That’s the conclusion of a recent study by something called Yelp Eat24, which I guess is like Seamless but run by Yelp? Regardless, I have no reason not to trust a home food delivery service when it sends out a press release about how people prefer to stay at home, so let’s take them at their word when they say, “It may be that FOMO—the Fear of Missing Out—has run its course, as a new survey identifies the power of POMO… the PLEASURE Of Missing Out.”
According to the study, almost 30 percent of people are disappointed by nights out, more than a third are stressed out and anxious by them, and hangovers and arguments are also common side effects. So it’s no surprise 80 percent of people “admit to having made excuses to avoid going out,” a.k.a. lying to your friends so you don’t have to see them.
We’re all familiar with these lies—”My dog is sick,” “I have a thing,” “Band practice,” “Actually I’m trying not to drink anymore,” “I’m not your girlfriend anymore,” “I think you have the wrong number.” We recognize them in others, and we use them ourselves in order to maintain the facade that we really would love to come to your noise music festival—unfortunately there are some bugs coming out of a hole in the wall and also our cousin is in town. These lies are the lubrication that keeps social interaction from becoming painful, the Machiavellian web that binds us together.
Why don’t we just tell the truth? Well, according to data from Yelp Eat24, which, again, I have no reason to even be slightly skeptical of, instead of going out, people do the following things:
1. Watch movie/TV
2. Chill out/nap
3. Eat in
4. Spend time with partner
5. Spend time with children
6. Read
7. Listen to music
8. Chores
9. Have drinks
10. Play video games
Now, obviously spending time with your partner and children is a pretty good reason not to go out, and chores have to be done, but “listen to music” is not generally an activity that takes up an entire evening. Neither is eating in. Not going out in order to “have drinks,” presumably with yourself, is not the most aspirational of evenings, and I can only assume that “chill out” is survey code for “masturbate,” which is another thing that really shouldn’t take all night.
No matter what you think of “going out,” this is kind of grim stuff. According to the Bureau of Labor Statistics, Americans are spending less time on childcare, work, and socializing, and more time watching TV. And apparently we’re all lying to cover up that fact, spinning tall tales about needing to work out when really we’re getting shithoused in front of Call of Duty, then “chilling out” into a Snuggie until our food from the good folks at Yelp Eat24 arrives.
If there’s any silver lining here it’s that at least everyone is doing the same thing. Your laziness, and your inability to be honest with others (and probably, yourself) about what your life has become, is not a personal problem, it’s a symptom of a broader malaise. That’s why I’m not coming to your party, because society is slowly sliding into lethargy. I’ll try to make the next one!

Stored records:

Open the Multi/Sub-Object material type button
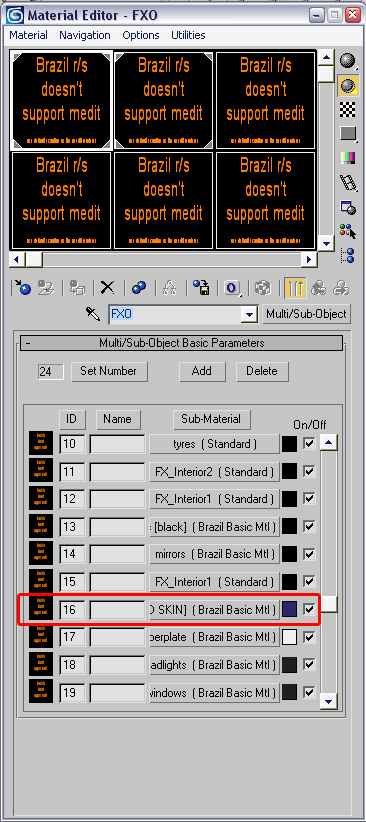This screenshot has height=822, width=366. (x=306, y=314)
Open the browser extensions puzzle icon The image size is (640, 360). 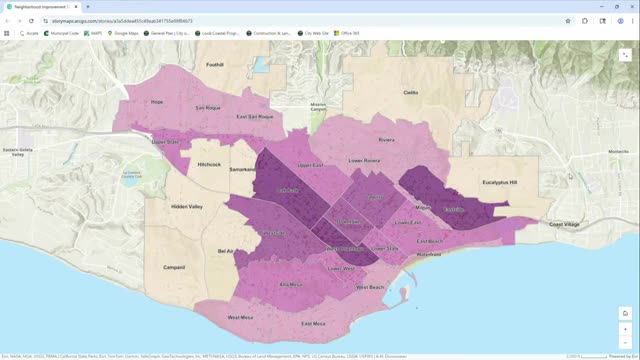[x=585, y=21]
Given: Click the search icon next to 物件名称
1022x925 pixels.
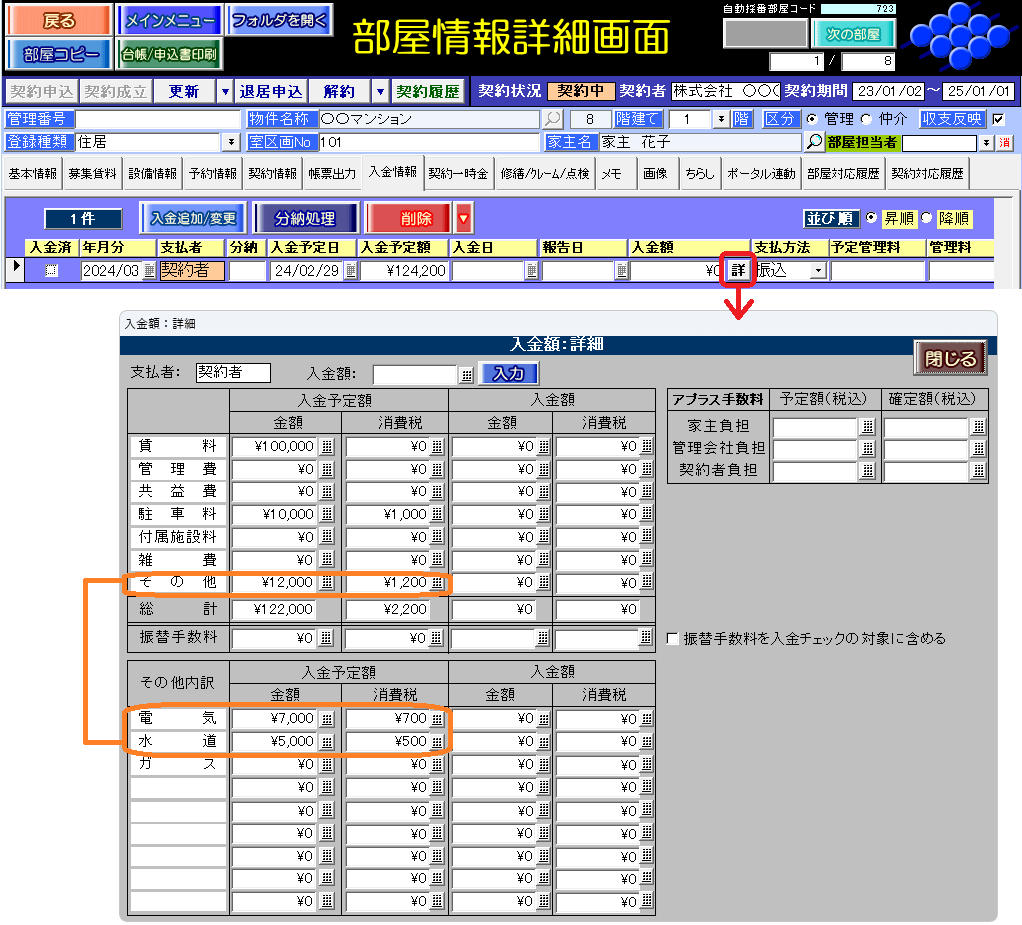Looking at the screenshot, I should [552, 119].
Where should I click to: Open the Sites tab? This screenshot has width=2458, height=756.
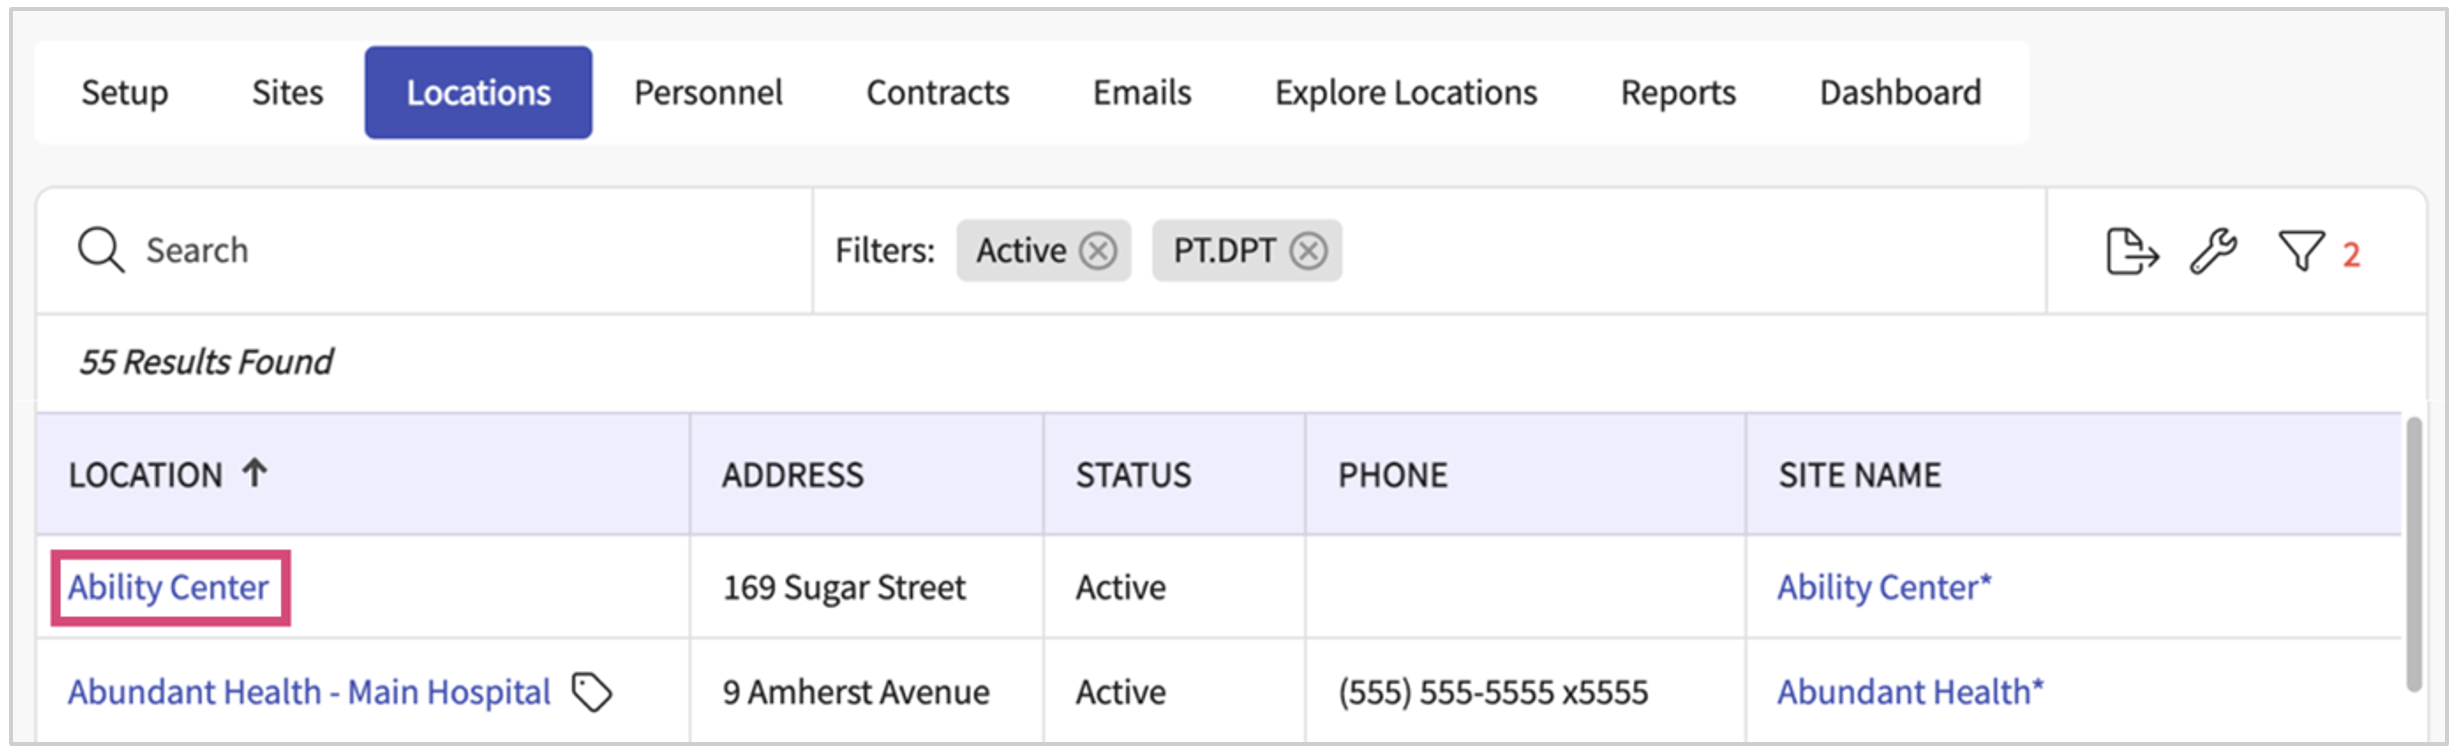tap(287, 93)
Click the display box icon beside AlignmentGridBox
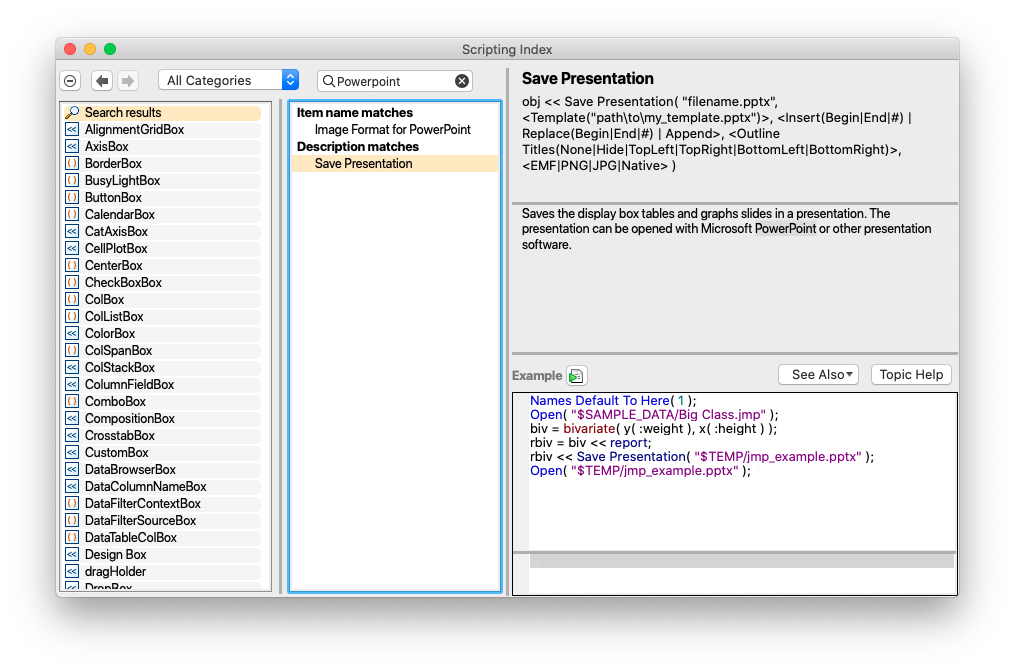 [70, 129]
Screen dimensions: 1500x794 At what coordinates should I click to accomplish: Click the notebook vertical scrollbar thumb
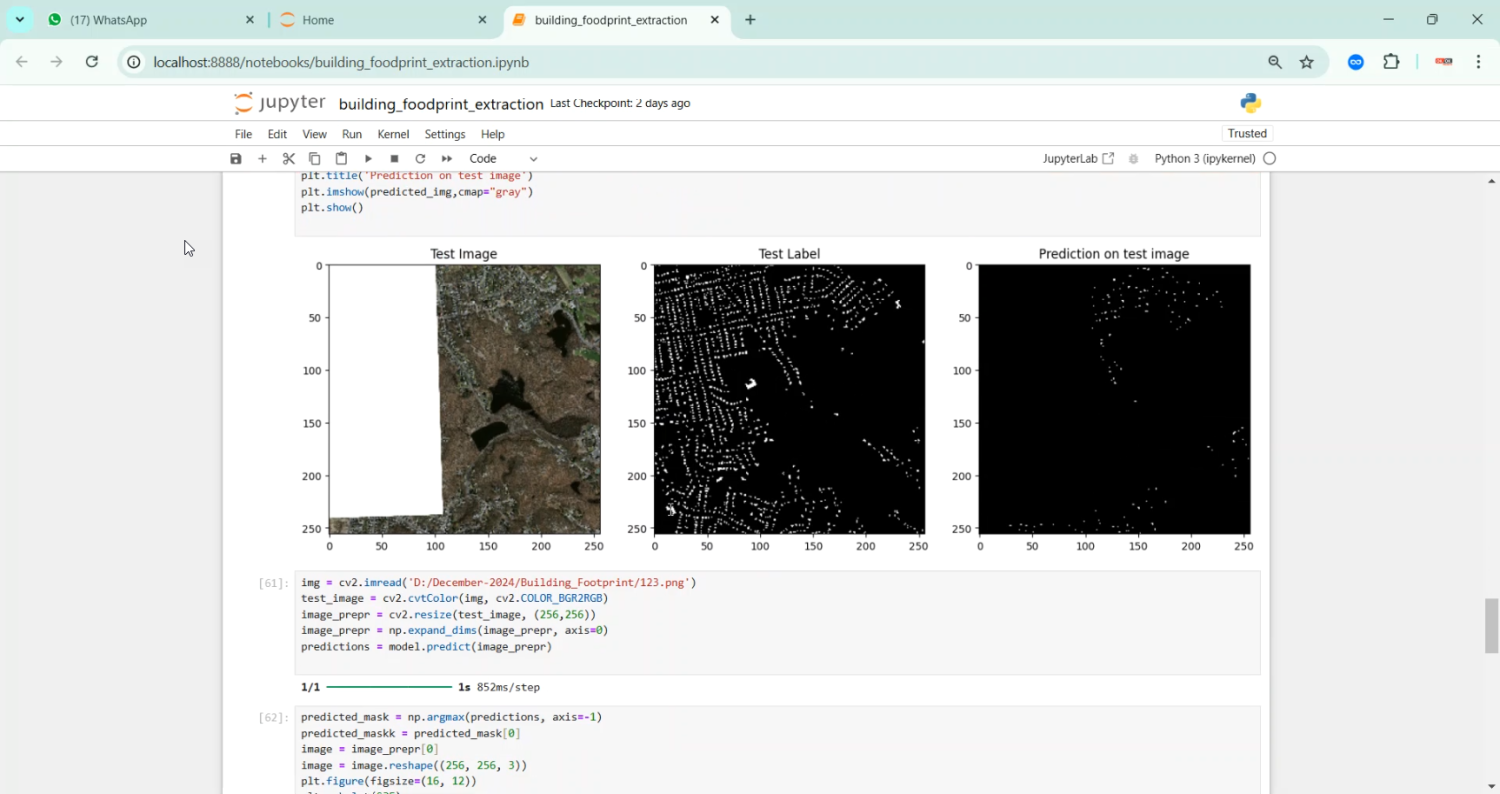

> Task set:
1) Answer these questions from the article on staying in at home:
(a) What does POMO stand for?
(b) What percentage of people admit to making excuses to avoid going out?
(c) According to the Bureau of Labor Statistics, what are Americans spending more time doing?
2) Turn the paragraph of the article on staying in at home that begins "According to the study, almost 30 percent" into a short list that keeps its main facts.
3) Set down a passage from the article on staying in at home word for word, starting with "No matter what" and going on through "the next one!".

> Solutions to each task:
1)
(a) The PLEASURE Of Missing Out.
(b) 80 percent.
(c) Watching TV.

2)
- Almost 30 percent of people are disappointed by nights out.
- More than a third are stressed out and anxious about them.
- Hangovers and arguments are common side effects.
- 80 percent of people admit to having made excuses to avoid going out.

3)
No matter what you think of “going out,” this is kind of grim stuff. According to the Bureau of Labor Statistics, Americans are spending less time on childcare, work, and socializing, and more time watching TV. And apparently we’re all lying to cover up that fact, spinning tall tales about needing to work out when really we’re getting shithoused in front of Call of Duty, then “chilling out” into a Snuggie until our food from the good folks at Yelp Eat24 arrives.
If there’s any silver lining here it’s that at least everyone is doing the same thing. Your laziness, and your inability to be honest with others (and probably, yourself) about what your life has become, is not a personal problem, it’s a symptom of a broader malaise. That’s why I’m not coming to your party, because society is slowly sliding into lethargy. I’ll try to make the next one!